Fracking vote result
On the motion: Should time be made for MPs to debate a fracking ban?
MPs have voted 230 for yes, 326 for no.
The government wins the vote.
Comments from MPs
Labour MP Chris Bryant said cabinet ministers Thérèse Coffey and Jacob Rees-Mogg were among a group of senior Tories who were putting pressure on Conservative MPs to vote against the Labour motion on fracking.
Rees-Mogg has denied this, telling Sky News there was “no action that I saw” in regards to any wrongful behaviour.
Asked if what he saw was bullying, he said: “From what I saw, no.”
Labour MP Chris Bryant said Alexander Stafford, the Conservative MP for Rother Valley was “manhandled” and “bullied” in the voting lobby.
Bryant told Sky News: “There was a bunch of Conservative members who were completely uncertain about whether they were allowed to vote with the Labour motion because of what had been said in the chamber about whether it’s a free vote or a confidence vote.
“There was a group – including several cabinet ministers – who were basically shouting at them. At least one member was physically pulled through the door into the voting lobby.”
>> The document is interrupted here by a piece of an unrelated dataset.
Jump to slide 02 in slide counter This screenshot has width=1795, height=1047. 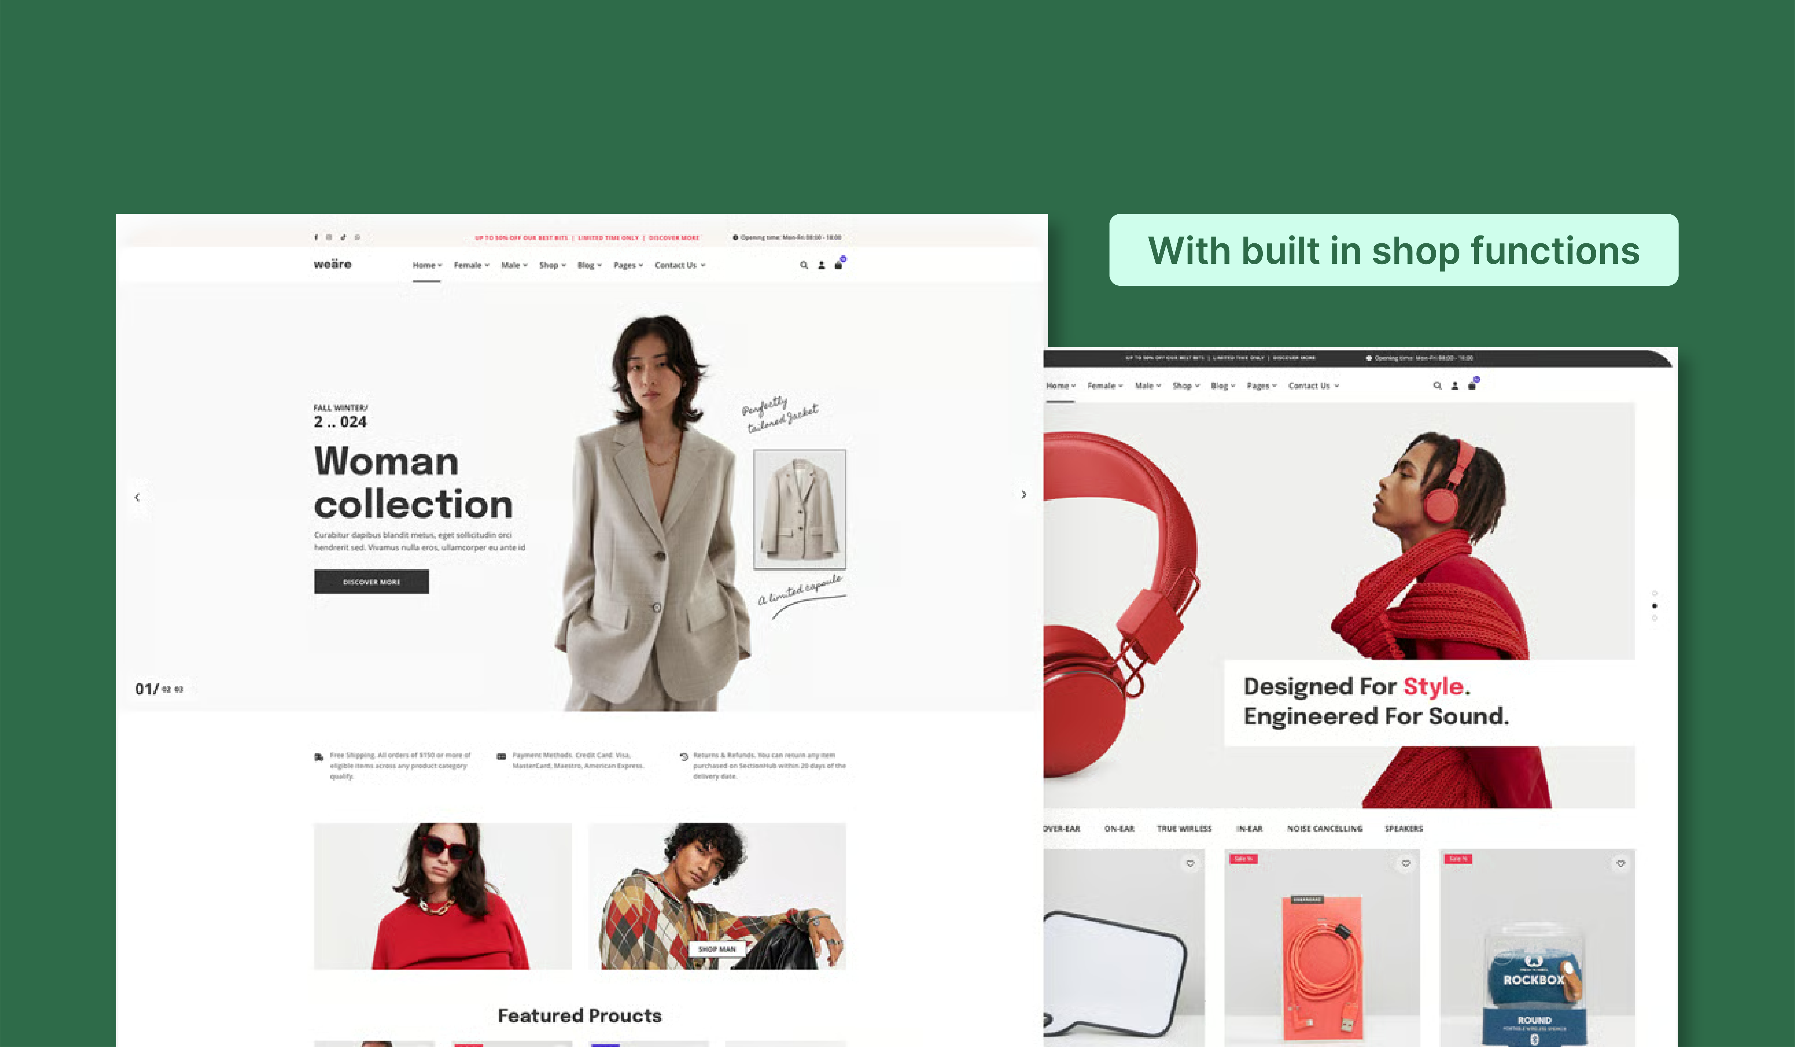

Commons veteran Chris Bryant says he saw members being “physically manhandled” and bullied into a voting lobby and calls for an investigation into what happened. Says this goes against behaviour code of MPs
Ian Murray MP said I’ve never seen scenes like it at the entrance to a voting lobby. Tories on open warfare. Jostling and Rees Mogg shouting at his colleagues. Whips screaming at Tories. They are done and should call a general election. Two Tory whips dragging people in. Shocking.
Lloyd Russell-Moyle MP said Just seen Tory whips manhandling a crying Tory MP into their lobby for fracking. You couldn’t make this toxic stuff up, nasty to see the Tories at work, if this is how they treat their MPs spare a thought for the country.
Massive Tory row going on in the lobby, literally trying to force people through. Lots of anger. Jess Phillips MP
A Conservative MP said the government frontbench should “hang their heads in shame” as she said the leadership had “severely tested” Tory MPs’ trust.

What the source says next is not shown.